“Resiliency” is a popular word these days, used to describe everything from human beings to national politicians. For Jim Wilson, president of the Isle au Haut Electric Power Company and professor emeritus of marine policy at the University of Maine, resiliency is the goal of the company’s new project, an endeavor that will wean the small island community from its 35-year-old underwater electricity cable to the mainland.
“We are planning for the loss of the cable,” Wilson said matter-of-factly. The cable, which connects the 140 ratepayers on the island to the New England electricity grid, is well past its anticipated lifespan. The cost to replace it is prohibitively high. Instead, the Power Company will create a microgrid electricity system powered by a large field of solar panels to provide power to the entire island. The solar energy will be stored in two ways: in large super-capacitors (a new kind of battery suitable for longer-term storage) housed in a shipping container and in large tanks of heated water that will be used to heat private residences and town buildings. The entire system will be controlled by a microgrid controller, a computer system that will automatically call upon different sources of electricity — solar, the super-capacitors, a new efficient diesel generator and the old cable — in a fraction of a second.
“We are only the second company in the country to use super-capacitor batteries. The other is NorthWestern Energy in Montana, but in recent weeks a number of other companies have made similar commitments,” Wilson said.
“The Isle au Haut community has spent a lot of time discussing this,” he continued. “We’ve had three votes on it. There’s really strong support in the community. The economics of it are really strong as well. A new cable would double electricity rates [currently 32 cents per kilowatt hour]. The new solar approach will keep rates near their current level and will retain on the island the money we used to spend to buy grid-based electricity and fuel for heating.”
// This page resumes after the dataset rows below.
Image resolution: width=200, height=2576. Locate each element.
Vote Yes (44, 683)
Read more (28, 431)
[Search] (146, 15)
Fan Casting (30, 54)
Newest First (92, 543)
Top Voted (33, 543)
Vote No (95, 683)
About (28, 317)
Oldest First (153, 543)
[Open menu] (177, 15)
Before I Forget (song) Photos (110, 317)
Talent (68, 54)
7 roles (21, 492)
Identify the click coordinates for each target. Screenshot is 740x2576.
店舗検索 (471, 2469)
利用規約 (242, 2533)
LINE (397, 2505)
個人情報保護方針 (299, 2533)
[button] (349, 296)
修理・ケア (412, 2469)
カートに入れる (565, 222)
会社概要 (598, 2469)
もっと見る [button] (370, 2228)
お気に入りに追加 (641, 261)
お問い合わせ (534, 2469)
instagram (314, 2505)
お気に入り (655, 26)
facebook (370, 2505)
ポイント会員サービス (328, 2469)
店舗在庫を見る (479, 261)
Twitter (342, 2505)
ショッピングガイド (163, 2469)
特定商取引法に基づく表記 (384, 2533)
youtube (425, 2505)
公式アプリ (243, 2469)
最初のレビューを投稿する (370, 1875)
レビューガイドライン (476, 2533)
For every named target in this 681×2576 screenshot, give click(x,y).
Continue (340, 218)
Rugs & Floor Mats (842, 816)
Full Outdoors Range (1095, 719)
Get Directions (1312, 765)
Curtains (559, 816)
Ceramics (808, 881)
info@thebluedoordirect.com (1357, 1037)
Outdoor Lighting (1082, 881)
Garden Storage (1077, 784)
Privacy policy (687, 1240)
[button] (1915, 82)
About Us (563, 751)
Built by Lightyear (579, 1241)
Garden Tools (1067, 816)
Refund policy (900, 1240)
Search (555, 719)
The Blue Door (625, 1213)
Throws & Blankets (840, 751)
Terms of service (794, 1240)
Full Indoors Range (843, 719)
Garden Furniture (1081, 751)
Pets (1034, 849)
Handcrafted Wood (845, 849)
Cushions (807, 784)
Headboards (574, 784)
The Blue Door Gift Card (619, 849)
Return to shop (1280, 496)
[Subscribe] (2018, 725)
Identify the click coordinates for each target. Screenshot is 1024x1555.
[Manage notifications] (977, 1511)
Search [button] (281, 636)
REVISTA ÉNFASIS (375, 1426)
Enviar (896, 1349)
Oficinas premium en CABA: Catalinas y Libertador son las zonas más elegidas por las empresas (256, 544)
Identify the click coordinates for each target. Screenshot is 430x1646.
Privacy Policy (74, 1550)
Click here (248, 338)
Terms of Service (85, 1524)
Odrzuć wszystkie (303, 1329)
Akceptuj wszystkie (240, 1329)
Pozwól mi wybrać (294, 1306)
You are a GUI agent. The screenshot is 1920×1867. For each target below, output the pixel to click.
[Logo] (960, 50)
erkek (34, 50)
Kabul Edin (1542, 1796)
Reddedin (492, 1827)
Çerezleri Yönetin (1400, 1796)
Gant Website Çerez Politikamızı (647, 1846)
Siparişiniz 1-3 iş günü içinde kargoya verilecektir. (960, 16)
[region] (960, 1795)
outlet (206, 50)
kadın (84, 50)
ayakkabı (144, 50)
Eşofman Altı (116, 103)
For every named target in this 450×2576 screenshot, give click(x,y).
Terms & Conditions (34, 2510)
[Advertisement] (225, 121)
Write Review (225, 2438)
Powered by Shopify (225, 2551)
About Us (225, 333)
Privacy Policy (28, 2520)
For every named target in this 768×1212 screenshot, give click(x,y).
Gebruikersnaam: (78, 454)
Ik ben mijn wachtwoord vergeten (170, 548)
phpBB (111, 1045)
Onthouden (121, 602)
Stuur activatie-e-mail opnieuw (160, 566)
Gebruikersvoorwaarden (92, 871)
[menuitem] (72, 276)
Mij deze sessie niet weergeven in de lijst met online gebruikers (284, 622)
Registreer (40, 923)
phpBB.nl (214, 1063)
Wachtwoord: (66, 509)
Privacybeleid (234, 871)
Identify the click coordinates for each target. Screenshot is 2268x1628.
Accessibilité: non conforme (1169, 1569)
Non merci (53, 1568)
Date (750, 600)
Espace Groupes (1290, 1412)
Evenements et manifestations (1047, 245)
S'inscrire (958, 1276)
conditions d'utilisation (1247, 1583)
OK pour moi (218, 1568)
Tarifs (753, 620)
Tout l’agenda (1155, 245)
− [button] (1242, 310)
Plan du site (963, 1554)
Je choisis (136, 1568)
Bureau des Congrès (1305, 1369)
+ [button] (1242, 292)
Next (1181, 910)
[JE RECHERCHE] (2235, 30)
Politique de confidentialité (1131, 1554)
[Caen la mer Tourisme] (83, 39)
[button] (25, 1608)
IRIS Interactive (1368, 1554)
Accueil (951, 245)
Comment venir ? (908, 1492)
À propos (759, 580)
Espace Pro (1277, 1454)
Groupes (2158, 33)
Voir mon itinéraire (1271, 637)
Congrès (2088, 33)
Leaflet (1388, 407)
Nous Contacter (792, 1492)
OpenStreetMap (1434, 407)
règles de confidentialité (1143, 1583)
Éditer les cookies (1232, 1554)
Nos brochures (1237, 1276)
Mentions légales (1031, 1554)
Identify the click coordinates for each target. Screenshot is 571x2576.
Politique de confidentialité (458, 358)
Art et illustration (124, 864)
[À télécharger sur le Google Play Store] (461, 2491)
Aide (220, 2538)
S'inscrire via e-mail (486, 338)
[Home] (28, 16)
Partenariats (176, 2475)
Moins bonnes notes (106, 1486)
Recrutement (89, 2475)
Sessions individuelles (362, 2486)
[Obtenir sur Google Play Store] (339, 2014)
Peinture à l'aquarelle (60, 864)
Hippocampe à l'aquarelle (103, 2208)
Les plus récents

But even more important than the economics of the project in Wilson’s mind is the independence that the microgrid will give the island. He likens it to the resiliency of Maine’s forests or marine ecosystems.
“Prior to World War II, before DDT, every year in the forests in Maine and the North there would be ten, twenty, thirty spruce budworm infestations of ten to fifty acres. These places would get hit hard and the forest decimated. Then birds would come from all over and eat the worms up and limit the destruction,” he explained. “The result was a patchy forest, diverse in terms of species and age distribution. The lack of uniformity gave the northern forests resiliency. They were strong and stable despite losing small patches of trees occasionally.” The use of DDT resulted in a reduction in that patchiness, leading eventually to large-scale budworm infestations that could not be controlled, he said.
“Isle au Haut will be its own local electrical ecosystem, a small semi-independent patch in a large system,” Wilson said. “We can fail but if we do it’s our own fault. The other side of that coin is that if the mainland grid goes dark, Isle au Haut will be insulated from that broad-scale failure.”
The Maine lobster fishery, with which Wilson has been closely involved for decades, is similarly resilient. The Maine Legislature moved authority for managing aspects of the fishery from the Department of Marine Resources to lobstermen through the lobster zone council system in 1994, effectively localizing how the fishery was run. Lobstermen in each zone elect members to their zone council, which then can decide on matters such as how many traps are allowed each lobsterman or whether the zone is open to new entrants.
“An ecosystem tends to be very decentralized. What characterizes ecosystems is the intensity of local interactions. You can’t manage an ecosystem on a large scale,” Wilson said. “Centralization means that you can be subject to a widespread disaster.” He referred to the time in the early 1990s when Maine’s lobster fishery was still under the authority of the New England Fishery Management Council, not the Atlantic States Marine Fisheries Commission, as it is now. “Back then there was ongoing debate among the agencies about imposing uniform rules throughout the range of the stock. That meant from Hatteras to the Canadian border,” he said. Such rules, implemented on such a vast scale, would completely ignore the local variations — the patchiness — of the New England lobster fishery. The threat of such a plan, Wilson said, helped prompt the subsequent shift in management authority.
The Isle au Haut Electric Power Company has received no grant money thus far for the microgrid project. As a cooperative, the company does not turn a profit, instead operating on a break-even basis each year. Without a profit, it cannot take advantage of the 30% Investment Tax Credit offered by the federal government. So the Power Company plans to set up a new company with private investors who can take advantage of the tax credit to offset other gains. “There are two or three people right now waiting for the final cost estimates to come in. They will own the new company that we’ve formed and sell the electricity to the co-op at a set rate. That has the effect of transferring most of the benefit of the Federal tax credit to the co-op,” Wilson explained. “It will give them a fair return at the same time.” At some point in the future, the Power Company will buy out the investors and dissolve the company altogether.
Getting the microgrid project off the ground has been the collaborative effort of many people, Wilson noted. “Bills Stevens, the general manager of the Power Company, and Steven Strong, who runs Solar Design Associates in Harvard, Massachusetts, plus our board members, many of whom are retired business people — we’ve all worked together on this,” he said. Dynamic Grid Systems in Portland designed the microgrid software; the super-capacitor batteries will come from Kilowatt Labs of New York.